──────── The data
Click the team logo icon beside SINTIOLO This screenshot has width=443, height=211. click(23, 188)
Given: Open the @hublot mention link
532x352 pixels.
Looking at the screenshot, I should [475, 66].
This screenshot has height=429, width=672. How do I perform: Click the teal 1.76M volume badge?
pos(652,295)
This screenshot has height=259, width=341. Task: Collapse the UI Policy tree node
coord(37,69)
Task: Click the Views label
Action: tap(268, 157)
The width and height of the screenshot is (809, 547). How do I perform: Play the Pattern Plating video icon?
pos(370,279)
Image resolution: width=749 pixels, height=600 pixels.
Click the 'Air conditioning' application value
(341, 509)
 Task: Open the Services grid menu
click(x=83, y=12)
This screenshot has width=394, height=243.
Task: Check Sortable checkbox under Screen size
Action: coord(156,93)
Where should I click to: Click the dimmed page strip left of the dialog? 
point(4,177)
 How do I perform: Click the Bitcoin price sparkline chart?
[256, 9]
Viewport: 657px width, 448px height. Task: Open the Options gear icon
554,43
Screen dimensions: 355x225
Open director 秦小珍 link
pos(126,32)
────────────────
▸ Exercise details: The answer consists of every entry, returned exactly.

▸ Result for this task:
Click the team logo icon beside SINTIOLO This screenshot has width=443, height=211. click(23, 188)
Given: Open the @hublot mention link
532x352 pixels.
Looking at the screenshot, I should [475, 66].
This screenshot has height=429, width=672. How do I perform: Click the teal 1.76M volume badge?
pos(652,295)
This screenshot has height=259, width=341. Task: Collapse the UI Policy tree node
coord(37,69)
Task: Click the Views label
Action: tap(268, 157)
The width and height of the screenshot is (809, 547). How do I perform: Play the Pattern Plating video icon?
pos(370,279)
Image resolution: width=749 pixels, height=600 pixels.
Click the 'Air conditioning' application value
(341, 509)
 Task: Open the Services grid menu
click(x=83, y=12)
This screenshot has width=394, height=243.
Task: Check Sortable checkbox under Screen size
Action: coord(156,93)
Where should I click to: Click the dimmed page strip left of the dialog? 
point(4,177)
 How do I perform: Click the Bitcoin price sparkline chart?
[256, 9]
Viewport: 657px width, 448px height. Task: Open the Options gear icon
554,43
Screen dimensions: 355x225
Open director 秦小珍 link
pos(126,32)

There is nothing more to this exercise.